- _What needs to be done_
Among the entries below, find the lines with "computer" and copy them.
(Exercise materials begins)
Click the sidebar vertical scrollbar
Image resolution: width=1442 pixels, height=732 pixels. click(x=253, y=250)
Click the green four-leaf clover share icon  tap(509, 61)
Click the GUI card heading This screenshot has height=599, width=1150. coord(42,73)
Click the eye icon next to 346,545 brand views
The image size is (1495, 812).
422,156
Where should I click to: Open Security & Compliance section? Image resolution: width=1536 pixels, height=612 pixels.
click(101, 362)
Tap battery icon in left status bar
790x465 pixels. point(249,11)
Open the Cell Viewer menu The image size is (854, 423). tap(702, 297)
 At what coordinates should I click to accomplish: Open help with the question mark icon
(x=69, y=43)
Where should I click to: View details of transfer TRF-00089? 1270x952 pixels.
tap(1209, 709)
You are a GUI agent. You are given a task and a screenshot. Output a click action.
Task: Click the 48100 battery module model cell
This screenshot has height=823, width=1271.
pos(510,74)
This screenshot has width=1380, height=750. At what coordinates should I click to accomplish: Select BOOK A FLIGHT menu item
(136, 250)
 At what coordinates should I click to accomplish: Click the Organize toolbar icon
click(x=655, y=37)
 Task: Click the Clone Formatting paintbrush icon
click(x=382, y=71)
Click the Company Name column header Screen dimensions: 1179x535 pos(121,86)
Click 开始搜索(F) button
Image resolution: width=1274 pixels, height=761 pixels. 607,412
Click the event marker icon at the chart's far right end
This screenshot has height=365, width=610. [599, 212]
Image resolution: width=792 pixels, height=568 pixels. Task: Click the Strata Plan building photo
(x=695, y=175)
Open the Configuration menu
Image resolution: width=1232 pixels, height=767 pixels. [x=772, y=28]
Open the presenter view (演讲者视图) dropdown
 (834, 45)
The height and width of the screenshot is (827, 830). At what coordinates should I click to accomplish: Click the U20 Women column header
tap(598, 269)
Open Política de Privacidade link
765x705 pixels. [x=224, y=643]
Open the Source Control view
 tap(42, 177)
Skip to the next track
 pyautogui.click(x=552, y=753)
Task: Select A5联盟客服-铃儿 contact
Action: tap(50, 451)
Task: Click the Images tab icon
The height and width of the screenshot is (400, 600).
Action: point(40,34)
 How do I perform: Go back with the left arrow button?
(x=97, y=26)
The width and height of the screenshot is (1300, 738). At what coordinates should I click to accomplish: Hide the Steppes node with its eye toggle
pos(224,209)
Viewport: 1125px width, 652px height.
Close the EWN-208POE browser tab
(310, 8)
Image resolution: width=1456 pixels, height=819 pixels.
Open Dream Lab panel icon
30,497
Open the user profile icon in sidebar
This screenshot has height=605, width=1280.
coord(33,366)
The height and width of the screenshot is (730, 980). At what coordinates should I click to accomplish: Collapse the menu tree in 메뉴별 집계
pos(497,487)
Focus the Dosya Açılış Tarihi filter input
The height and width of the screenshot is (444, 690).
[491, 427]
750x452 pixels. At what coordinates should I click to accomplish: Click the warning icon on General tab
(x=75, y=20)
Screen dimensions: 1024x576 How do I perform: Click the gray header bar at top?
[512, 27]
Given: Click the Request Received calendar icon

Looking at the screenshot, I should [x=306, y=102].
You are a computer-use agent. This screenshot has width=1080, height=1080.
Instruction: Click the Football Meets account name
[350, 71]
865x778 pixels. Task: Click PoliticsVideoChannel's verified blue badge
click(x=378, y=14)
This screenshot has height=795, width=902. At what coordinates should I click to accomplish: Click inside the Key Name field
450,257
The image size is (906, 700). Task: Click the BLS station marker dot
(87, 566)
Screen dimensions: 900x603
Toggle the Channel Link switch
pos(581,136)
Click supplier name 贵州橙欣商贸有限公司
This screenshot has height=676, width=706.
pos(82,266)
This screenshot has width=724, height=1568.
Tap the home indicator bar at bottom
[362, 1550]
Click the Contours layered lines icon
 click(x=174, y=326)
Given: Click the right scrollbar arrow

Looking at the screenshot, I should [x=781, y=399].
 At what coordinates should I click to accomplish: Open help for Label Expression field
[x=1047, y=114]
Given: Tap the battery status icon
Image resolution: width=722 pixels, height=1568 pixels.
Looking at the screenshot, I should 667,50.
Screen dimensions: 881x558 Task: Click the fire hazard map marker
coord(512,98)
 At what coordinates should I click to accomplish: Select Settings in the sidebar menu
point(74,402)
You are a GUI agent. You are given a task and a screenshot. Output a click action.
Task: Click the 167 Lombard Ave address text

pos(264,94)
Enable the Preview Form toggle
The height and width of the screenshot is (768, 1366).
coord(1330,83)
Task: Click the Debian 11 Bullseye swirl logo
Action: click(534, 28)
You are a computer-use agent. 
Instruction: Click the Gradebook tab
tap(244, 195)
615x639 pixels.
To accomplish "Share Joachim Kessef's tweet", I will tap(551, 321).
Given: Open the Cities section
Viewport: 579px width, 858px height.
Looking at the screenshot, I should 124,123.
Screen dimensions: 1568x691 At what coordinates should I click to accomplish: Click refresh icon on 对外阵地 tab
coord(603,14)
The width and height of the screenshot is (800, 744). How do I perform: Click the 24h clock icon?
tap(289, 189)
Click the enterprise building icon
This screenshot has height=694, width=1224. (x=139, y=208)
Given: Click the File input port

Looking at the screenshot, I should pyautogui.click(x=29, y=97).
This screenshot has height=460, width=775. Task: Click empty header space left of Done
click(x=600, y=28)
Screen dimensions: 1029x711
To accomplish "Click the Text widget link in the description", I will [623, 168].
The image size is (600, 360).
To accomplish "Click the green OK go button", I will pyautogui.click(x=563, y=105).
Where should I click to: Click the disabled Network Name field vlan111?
(Exercise materials ends)
- _Written answer_
You are a computer-use agent. This screenshot has width=1080, height=1080.
You are a computer-use agent. 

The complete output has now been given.